The changed ground rules making extrajudicial killing more acceptable are a product of post-September 11 thinking. In 2001 Bush overturned President Gerald Ford’s 1976 prohibition on assassinations by US intelligence agencies – but there’s something else in the works, too.
Despite its loyalty to Israel, the Bush administration condemned Israel’s campaign of targeted assassinations in the Palestinian Occupied Territories in the weeks before the September 11 attacks on New York and Washington. But, as critics of the drone wars struggle to get traction in public debate, it is curious that in the absence of any negative reaction to Obama’s expansion of his remote killing program last year, the former Bush administration was under attack for revelations that it had considered dispatching more traditional hit-squads abroad to take out al-Qaeda operatives.
Forty-four countries now use unmanned aircraft for surveillance – only the US and Israel deploy them as killers.

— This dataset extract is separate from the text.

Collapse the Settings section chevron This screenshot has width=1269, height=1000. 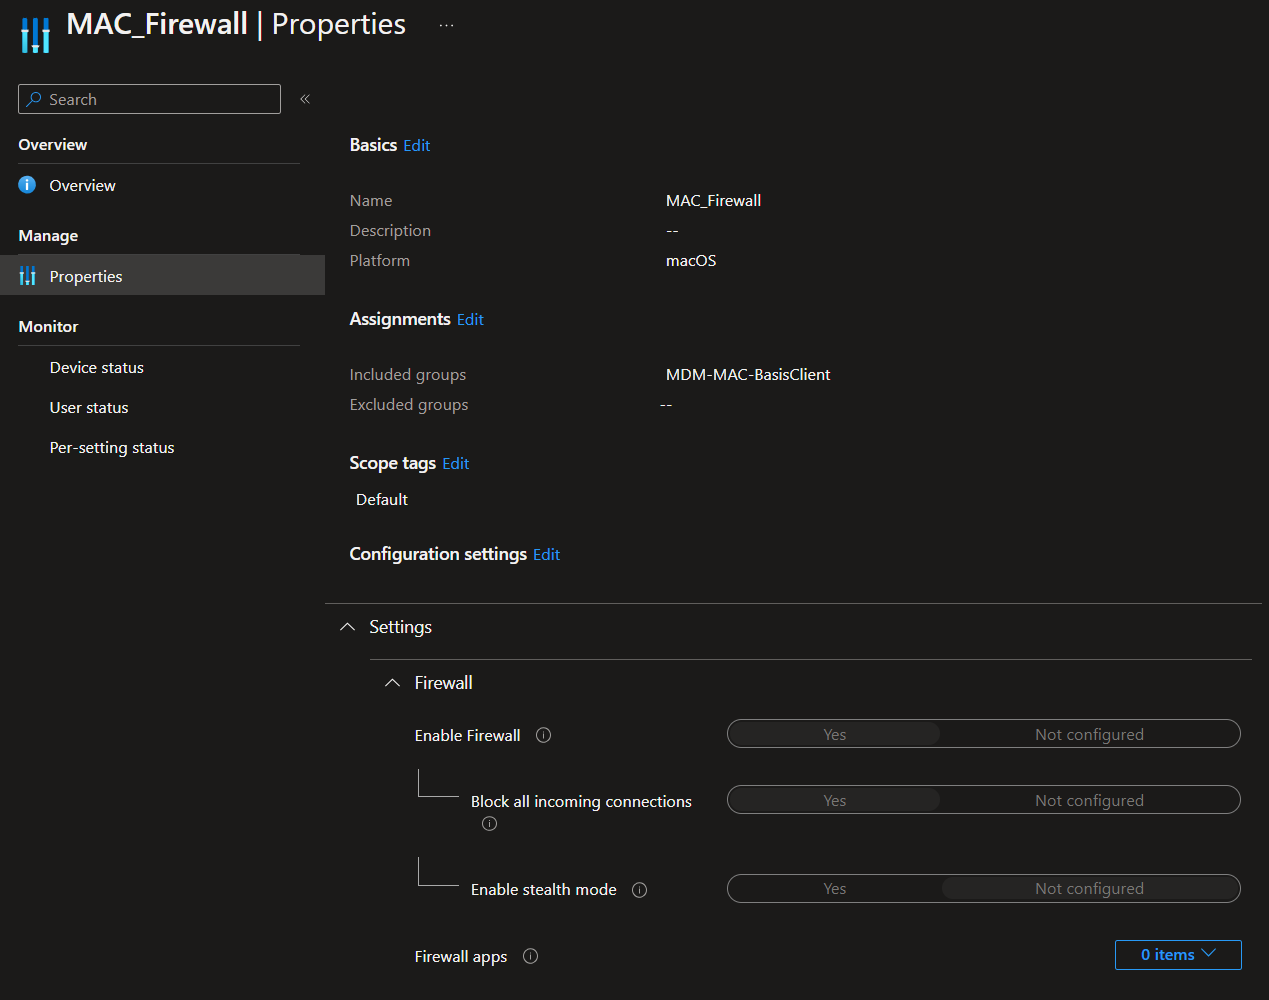348,627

In the first weeks of his presidency Obama reportedly wrestled with the moral and strategic implications of the program. But, as reported in The New York Times, he pointedly declared to one of his earliest Situation Room gatherings: “The CIA gets what it needs.”
The American Civil Liberties Union explained in a Freedom of Information application last month: “It appears … that lethal force is being exercised by individuals who are not in the military chain of command, are not subject to military rules and discipline; and do not operate under any other public system of accountability or oversight.”
A Democrat’s targeted killings, it seems, are not quite the same as those of a Republican.
The first drones flew before the September 11 attacks – searching for Osama bin Laden. Now the US Air Force estimates that about 15 per cent of its $US230 billion ($260 billion) arms-procurement program will be spent on robot equipment within five years.
Predators can fly 700 kilometres, then hover for 30 hours at a stretch, feeding real-time video and other data through 10 simultaneous streams to controllers in 10 locations. Priced at $US4.5 million, Predators carry sensors that intercept electronic signals and listen in on phone conversations – and they carry missiles. The newer Reapers cost $US17 million and can fly nearly 6000 kilometres.
The US Air Force now has more drone operators in training than fighter and bomber pilots.